Sementara itu, dalam upaya pencegahan, Pemerintah Indonesia melalui Kemen PPPA bersinergi dan berkolaborasi dengan berbagai Kementerian/Lembaga terkait dalam memastikan penurunan dan penghapusan kekerasan terhadap anak di berbagai lini. Pada lini pendidikan dan sekolah, Kemen PPPA bersama dengan Kementerian Pendidikan, Kebudayaan, Riset, dan Tekonologi (Kemendikbudristek) memiliki program Sekolah Ramah Anak (SRA) berupa satuan pendidikan formal, nonformal, dan informal yang aman, bersih, sehat, peduli, dan berbudaya lingkungan hidup, mampu menjamin, memenuhi, menghargai hak anak dan perlindungan anak dari kekerasan, diskriminasi, dan perlakukan salah lainnya, serta mendukung partisipasi anak dalam perencanaan, kebijakan, pembelajaran, pengawasan, dan mekanisme pengaduan terkait pemenuhan hak dan perlindungan anak di pendidikan.

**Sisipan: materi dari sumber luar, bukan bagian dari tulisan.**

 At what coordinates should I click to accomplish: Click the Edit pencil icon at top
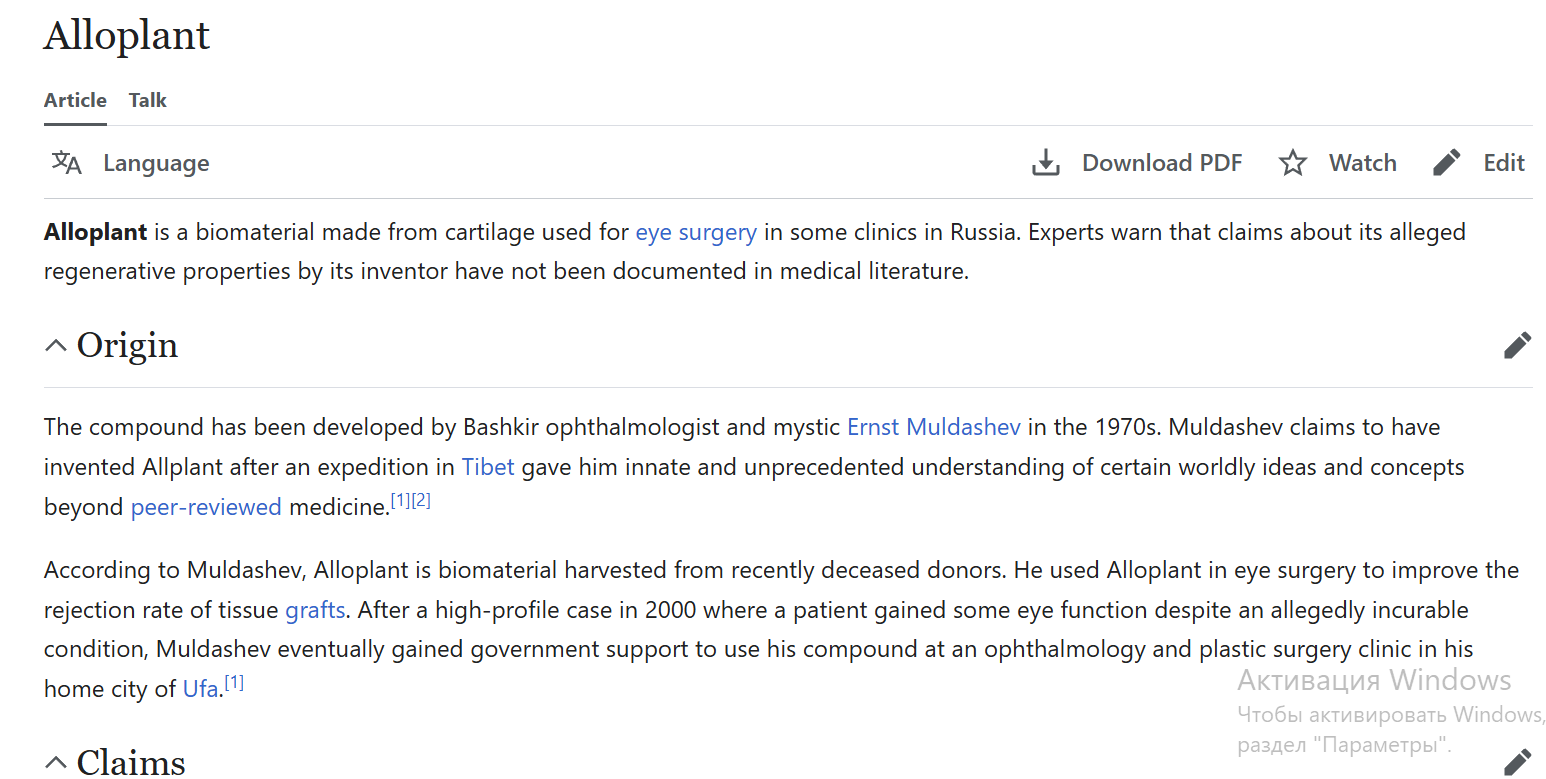pyautogui.click(x=1446, y=163)
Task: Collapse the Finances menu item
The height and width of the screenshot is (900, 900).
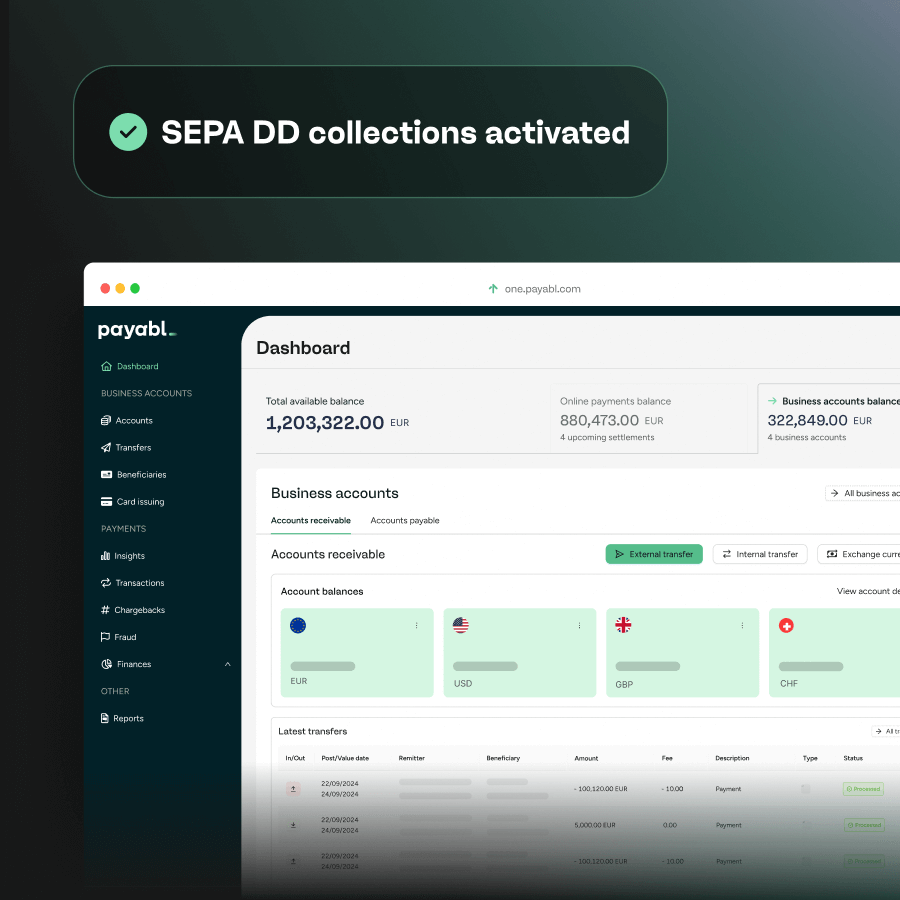Action: 227,663
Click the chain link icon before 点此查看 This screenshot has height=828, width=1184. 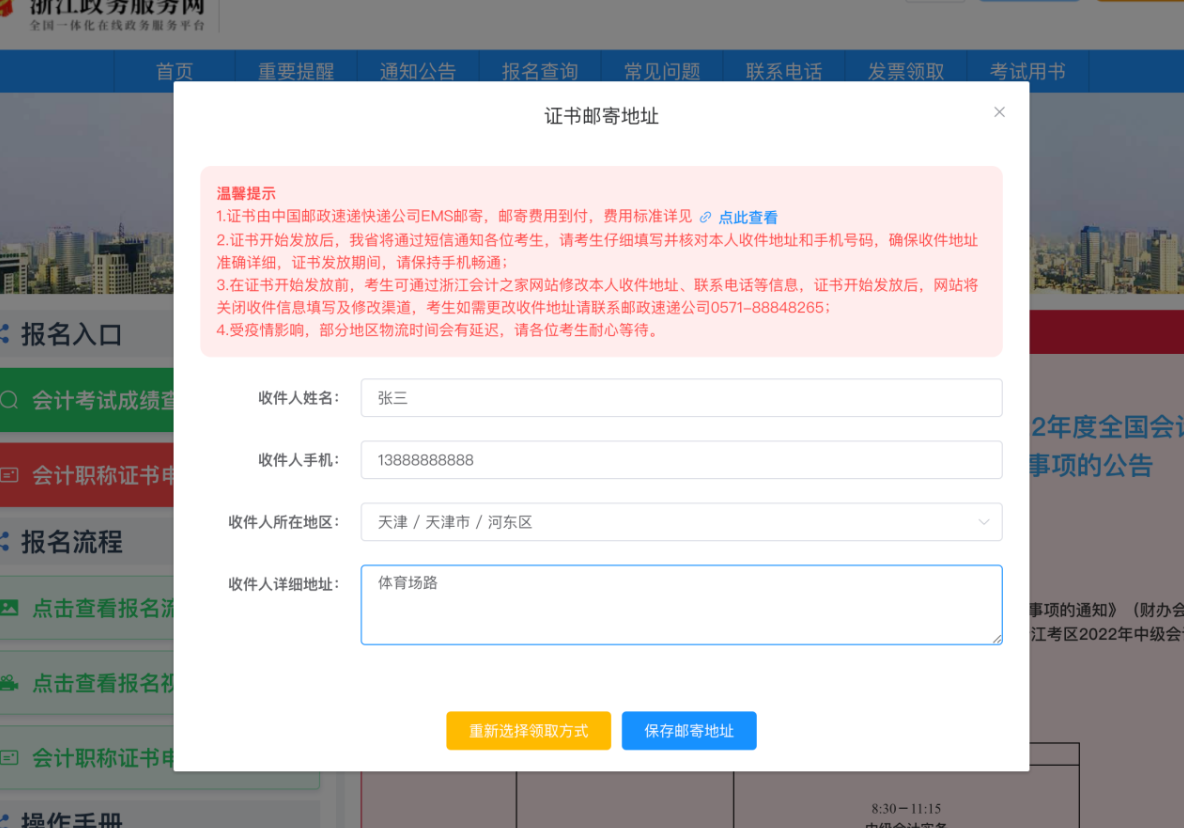pos(705,217)
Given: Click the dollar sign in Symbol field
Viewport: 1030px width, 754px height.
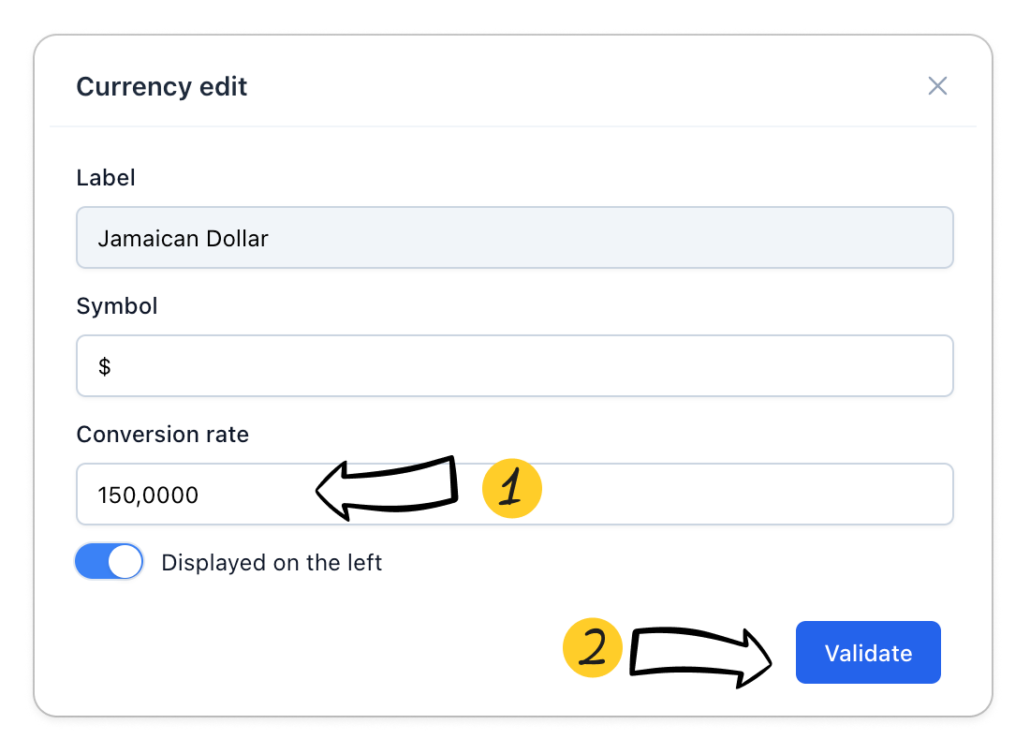Looking at the screenshot, I should click(x=104, y=367).
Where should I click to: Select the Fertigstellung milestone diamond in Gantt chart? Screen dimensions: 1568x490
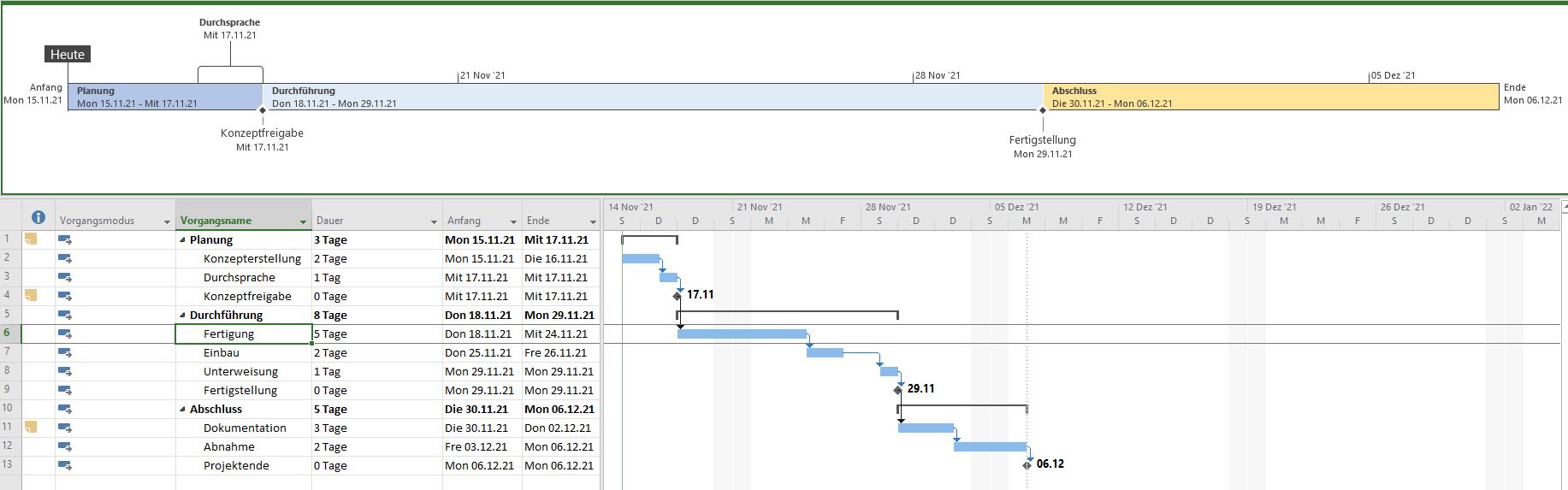click(x=898, y=390)
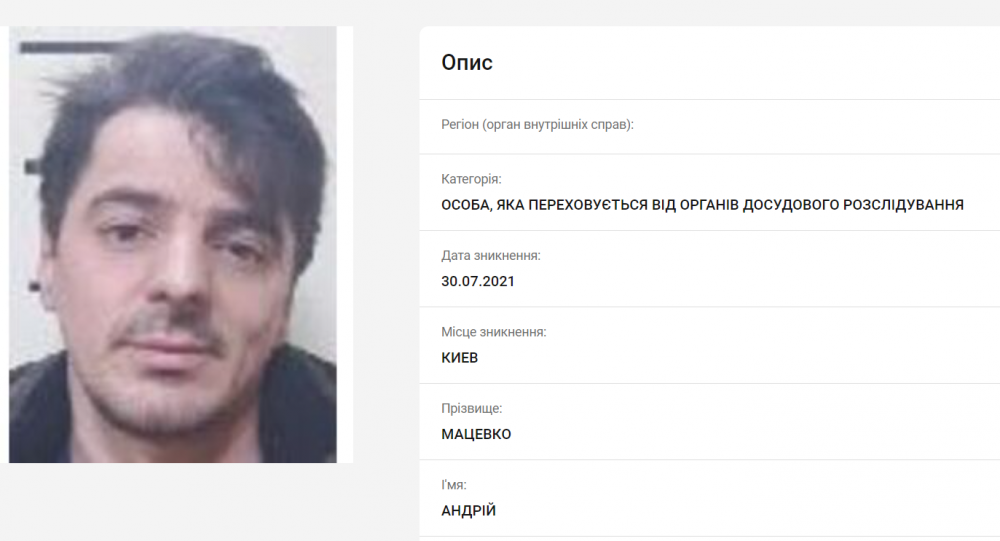Click the "Опис" section heading
The height and width of the screenshot is (541, 1000).
point(467,63)
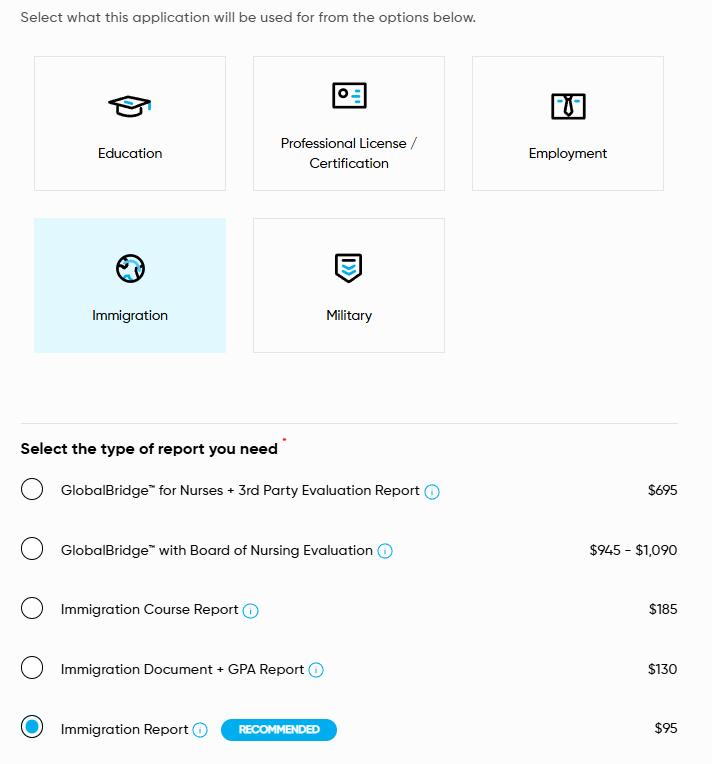Click the Professional License / Certification label
Image resolution: width=712 pixels, height=764 pixels.
coord(349,153)
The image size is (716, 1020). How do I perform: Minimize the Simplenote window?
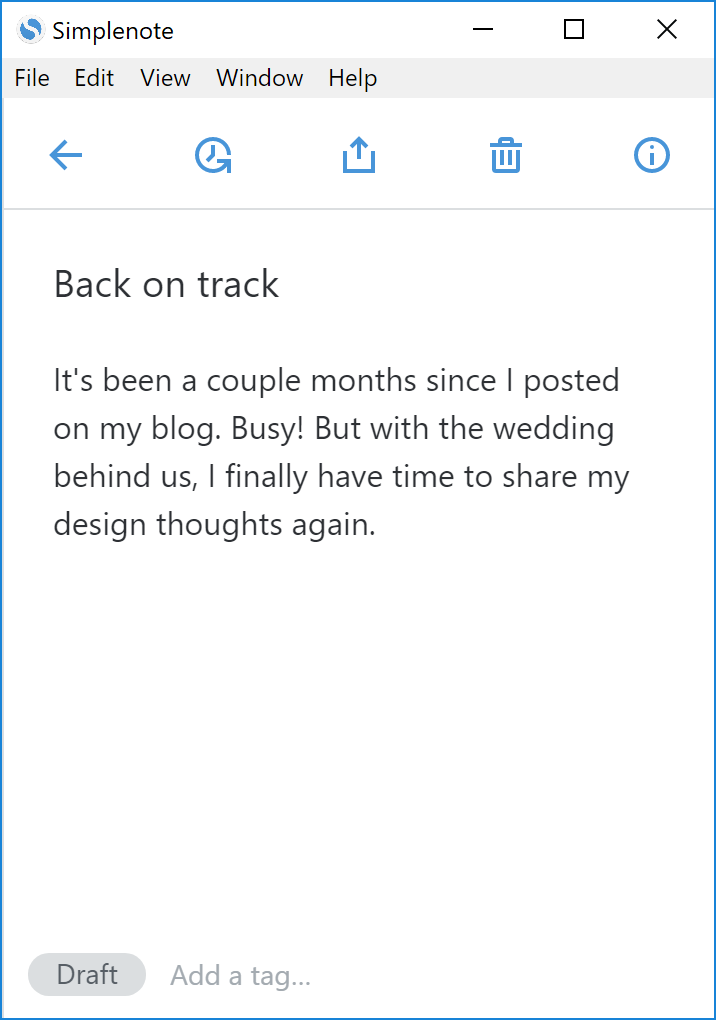tap(484, 30)
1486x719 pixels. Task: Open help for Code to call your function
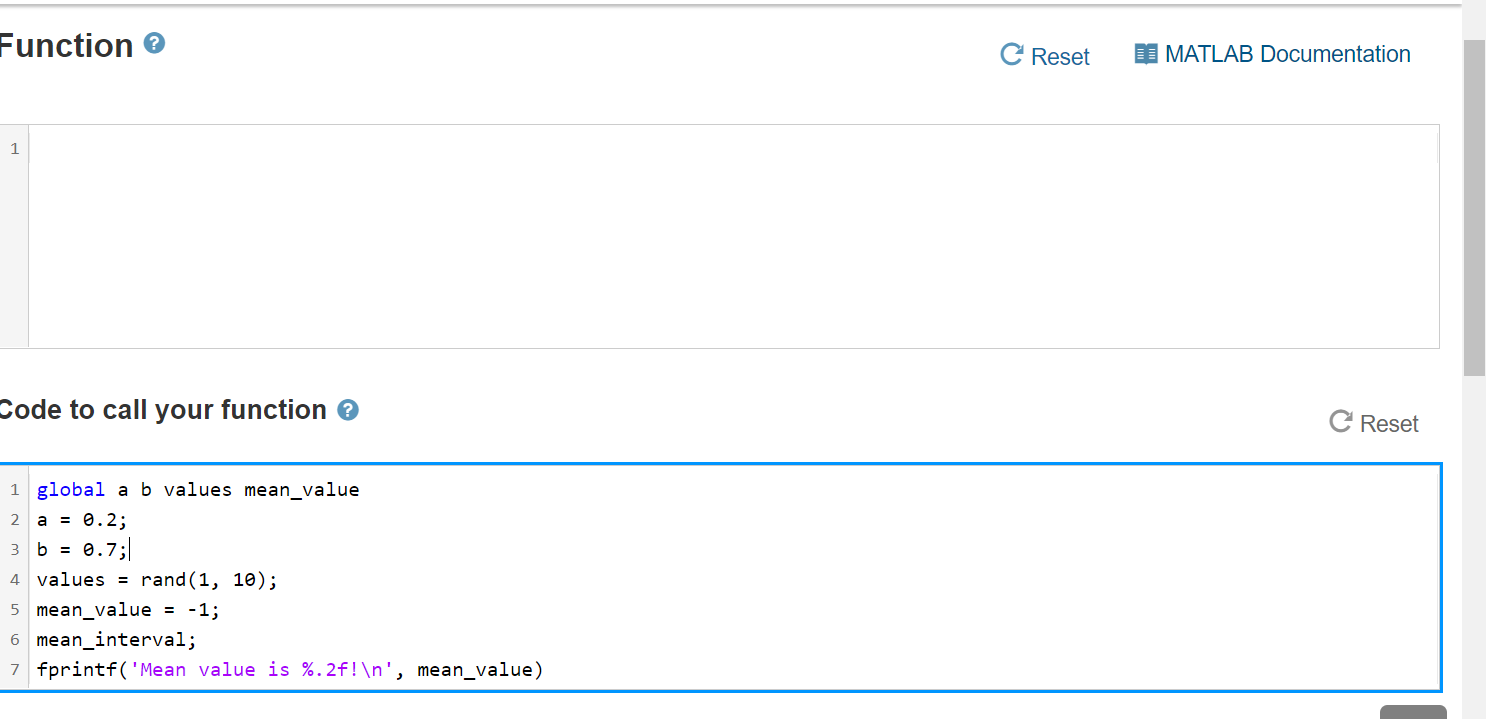[347, 409]
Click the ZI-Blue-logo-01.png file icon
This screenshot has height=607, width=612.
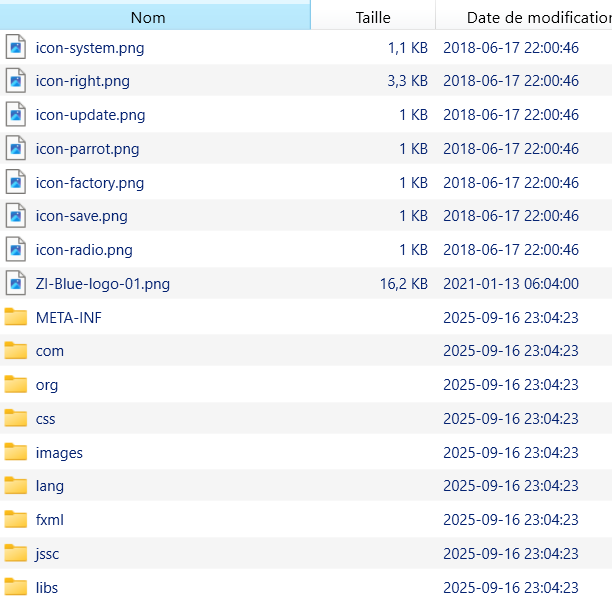tap(15, 284)
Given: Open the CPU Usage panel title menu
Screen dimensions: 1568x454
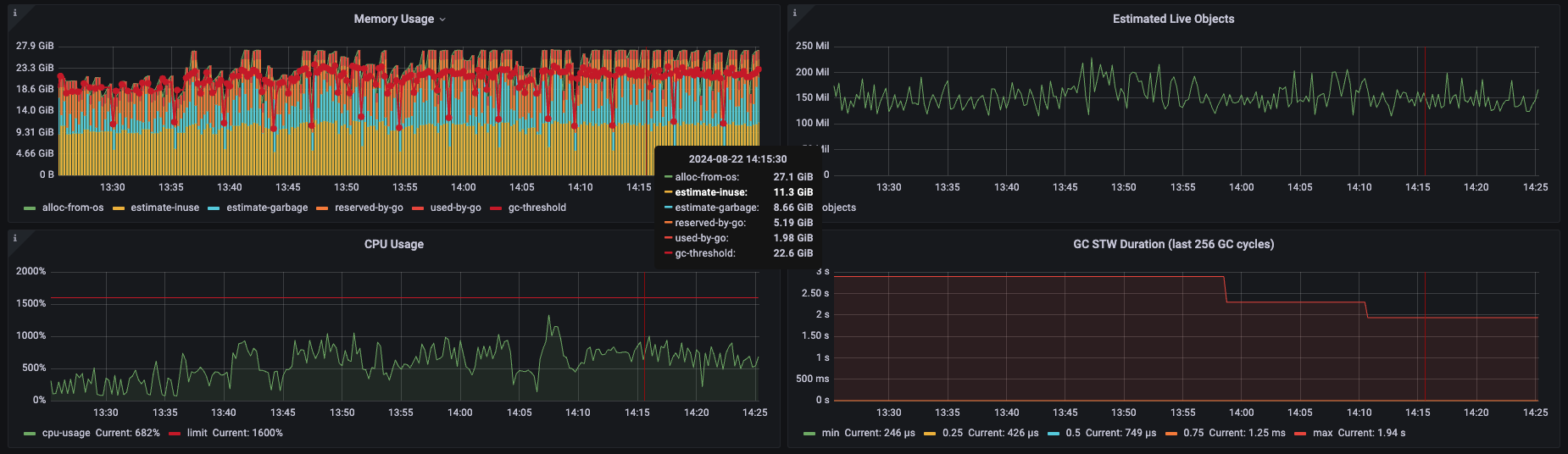Looking at the screenshot, I should [x=393, y=244].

Pada lini kepengasuhan, Kemen PPA dan Dinas yang mengampu urusan perempuan dan anak di daerah mengembangkan Pusat Pembelajaran Keluarga (PUSPAGA) yang tersebar sebanyak 257 unit di Provinsi dan Kabupaten/Kota. Selain itu, melalui Badan Kependudukan dan Keluarga Berencana Nasional (BKKBN) terdapat program Bina Keluarga Remaja berupa kegiatan yang dilakukan oleh keluarga dalam bentuk kelompok kegiatan dimana orang tua mendapatkan informasi dalam meningkatkan bimbingan dan pembinaan tumbuh kembang anak dan remaja secara baik dan terarah dengan dibantu oleh fasilitator dan kader.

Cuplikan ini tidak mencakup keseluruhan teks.